• INSTRUCTIONS TO FOLLOW: Below is a set of entries. Print the line that contains "NL (399, 2388)" and every later line word for word, through the final one.

Source records
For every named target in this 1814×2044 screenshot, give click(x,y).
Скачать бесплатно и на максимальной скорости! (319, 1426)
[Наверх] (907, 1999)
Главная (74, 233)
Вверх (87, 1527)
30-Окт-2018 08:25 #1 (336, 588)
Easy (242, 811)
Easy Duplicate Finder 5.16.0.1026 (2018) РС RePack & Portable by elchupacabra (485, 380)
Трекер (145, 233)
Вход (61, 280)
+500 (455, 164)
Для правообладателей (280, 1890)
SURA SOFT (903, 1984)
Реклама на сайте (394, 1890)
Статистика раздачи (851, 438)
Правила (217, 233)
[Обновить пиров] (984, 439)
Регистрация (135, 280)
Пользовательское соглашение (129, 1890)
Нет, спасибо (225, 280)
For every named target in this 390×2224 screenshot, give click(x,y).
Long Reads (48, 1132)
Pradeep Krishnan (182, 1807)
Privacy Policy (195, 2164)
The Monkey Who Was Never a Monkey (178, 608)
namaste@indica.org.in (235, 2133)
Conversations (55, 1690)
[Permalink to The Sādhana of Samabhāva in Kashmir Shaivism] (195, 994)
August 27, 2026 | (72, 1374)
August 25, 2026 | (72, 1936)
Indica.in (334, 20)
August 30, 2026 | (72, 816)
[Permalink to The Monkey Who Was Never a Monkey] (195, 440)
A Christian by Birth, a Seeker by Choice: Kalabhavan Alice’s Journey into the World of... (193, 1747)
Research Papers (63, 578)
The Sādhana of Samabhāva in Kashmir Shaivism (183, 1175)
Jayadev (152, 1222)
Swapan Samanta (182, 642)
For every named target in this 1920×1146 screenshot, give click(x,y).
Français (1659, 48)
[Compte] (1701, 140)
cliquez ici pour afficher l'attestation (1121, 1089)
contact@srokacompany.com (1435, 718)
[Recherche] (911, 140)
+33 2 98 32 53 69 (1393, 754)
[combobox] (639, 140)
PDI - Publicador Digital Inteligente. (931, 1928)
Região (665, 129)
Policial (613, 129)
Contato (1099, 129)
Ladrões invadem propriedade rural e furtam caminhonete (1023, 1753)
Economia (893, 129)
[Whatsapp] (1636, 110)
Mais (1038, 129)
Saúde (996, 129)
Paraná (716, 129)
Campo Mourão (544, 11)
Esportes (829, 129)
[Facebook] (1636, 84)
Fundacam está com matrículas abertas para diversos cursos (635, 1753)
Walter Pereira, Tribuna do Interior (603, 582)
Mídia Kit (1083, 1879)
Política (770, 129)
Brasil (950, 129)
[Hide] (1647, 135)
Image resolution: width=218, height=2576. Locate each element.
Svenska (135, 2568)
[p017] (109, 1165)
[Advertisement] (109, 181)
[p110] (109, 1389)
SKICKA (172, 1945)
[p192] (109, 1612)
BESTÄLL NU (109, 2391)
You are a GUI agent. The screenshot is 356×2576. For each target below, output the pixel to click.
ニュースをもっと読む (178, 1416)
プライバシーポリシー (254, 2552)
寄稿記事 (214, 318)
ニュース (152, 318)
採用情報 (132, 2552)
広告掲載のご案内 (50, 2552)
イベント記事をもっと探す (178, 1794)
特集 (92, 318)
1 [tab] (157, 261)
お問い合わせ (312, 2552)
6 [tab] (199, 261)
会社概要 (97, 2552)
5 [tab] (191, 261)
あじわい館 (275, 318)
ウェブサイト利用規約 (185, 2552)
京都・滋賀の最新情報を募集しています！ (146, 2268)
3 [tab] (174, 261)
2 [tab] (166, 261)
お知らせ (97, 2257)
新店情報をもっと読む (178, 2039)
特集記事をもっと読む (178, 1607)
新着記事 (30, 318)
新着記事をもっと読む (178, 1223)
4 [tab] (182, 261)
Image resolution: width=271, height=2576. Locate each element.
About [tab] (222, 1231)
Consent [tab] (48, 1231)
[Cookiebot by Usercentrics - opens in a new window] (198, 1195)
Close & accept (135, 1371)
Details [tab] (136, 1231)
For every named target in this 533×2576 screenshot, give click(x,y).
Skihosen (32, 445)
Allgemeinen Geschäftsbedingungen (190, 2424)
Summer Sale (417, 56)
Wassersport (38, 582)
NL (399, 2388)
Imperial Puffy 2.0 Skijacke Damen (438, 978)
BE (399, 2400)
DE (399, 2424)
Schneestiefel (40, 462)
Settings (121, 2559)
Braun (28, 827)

• SOLUTION TO THIS TASK:
NL (399, 2388)
Imperial Puffy 2.0 Skijacke Damen (438, 978)
BE (399, 2400)
DE (399, 2424)
Schneestiefel (40, 462)
Settings (121, 2559)
Braun (28, 827)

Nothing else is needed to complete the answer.